Radio’s digital revenue overall is climbing, but Nielson says that where those dollars are coming from is company-specific. A group like iHeartMedia may pocket hundreds of millions of dollars in digital audio ad revenue from iHeartRadio and podcasts, while other companies have been emphasizing digital products to local clients.


“Overall, digital marketing services have been a growing area for the business,” Nielsen says. But he thinks for most groups, podcasting will be an ancillary business to the radio brands. “I don’t know if it is a huge attractor of a new audience, but it’s very much in the moment,” he says.


S&P projects digital will grow to 15% to 20% of overall radio revenue within the next five years, while national billings will move in the opposite direction.


Local Driving Broadcast Growth


Current revenue trends in radio reflect what is happening among local broadcasting’s core ad categories.
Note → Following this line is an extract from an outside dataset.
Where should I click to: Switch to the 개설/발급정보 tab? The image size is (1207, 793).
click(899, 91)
S&P says pharmaceutical, telecom, and professional services continue to outperform. At the same time, automotive, retail, and travel are softer due to high interest rates and inflationary pressures dampening consumer spending on big-ticket items.
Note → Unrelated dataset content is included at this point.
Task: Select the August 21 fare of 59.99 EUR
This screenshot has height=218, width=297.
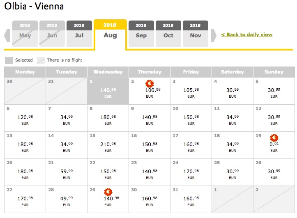Action: click(x=67, y=172)
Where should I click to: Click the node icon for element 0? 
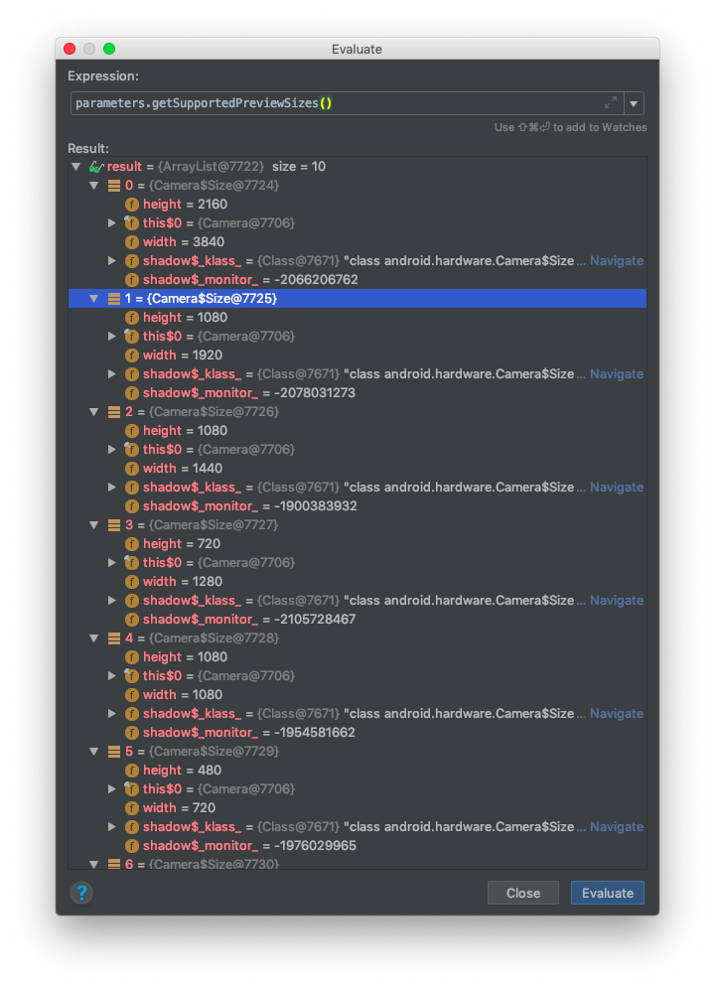coord(111,185)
Based on conversations with broadcasters and advertisers, S&P says local broadcast sales have been stronger than national. Nielson says professional services like lawyers are behind much of that, with localized campaigns filling the airwaves. And while auto manufacturers have been shifting so-called “tier one” national marketing dollars into digital, they have maintained regional association and local dealer spending. “They’re still trying to move inventory in those markets, so that hasn’t shifted as dramatically as the major brand advertising,” Nielson says.


Radio has traditionally gotten roughly eight of every ten dollars of revenue from local sales, and that has helped as S&P tallied its numbers for 2024. The firm estimates national sales revenue will slide 6% this year for radio, with local declining about a point.


“It’s been a struggle this year, but as you look at lower interest rates that could mean a potential uptick in terms of advertising in the fourth quarter and then into next year,” Nielson predicts. And while supply chain issues hampered year-end auto advertising during the past few years, that is no longer a problem for dealers. Nielson says that means that they are going to need to push year-end inventory clearances in 2024.


What About Local Television?


S&P says television has another election cycle to celebrate with what is on pace to be a record year in 2024. With the influx of $4.09 billion in political ads this year, total TV station ad revenue is expected to grow 14.1% to $24.95 billion.


When the impact of political advertising is removed, the story is mixed for local TV. S&P forecasts local TV spot revenue to be up 1.5% this year, while national spot will be down 4.5%. And digital is estimated to climb 3%. When all three are combined, analysts say it will combine for an overall 0.3% decline, with S&P projecting $17.58 billion in TV station core local and national ad revenue.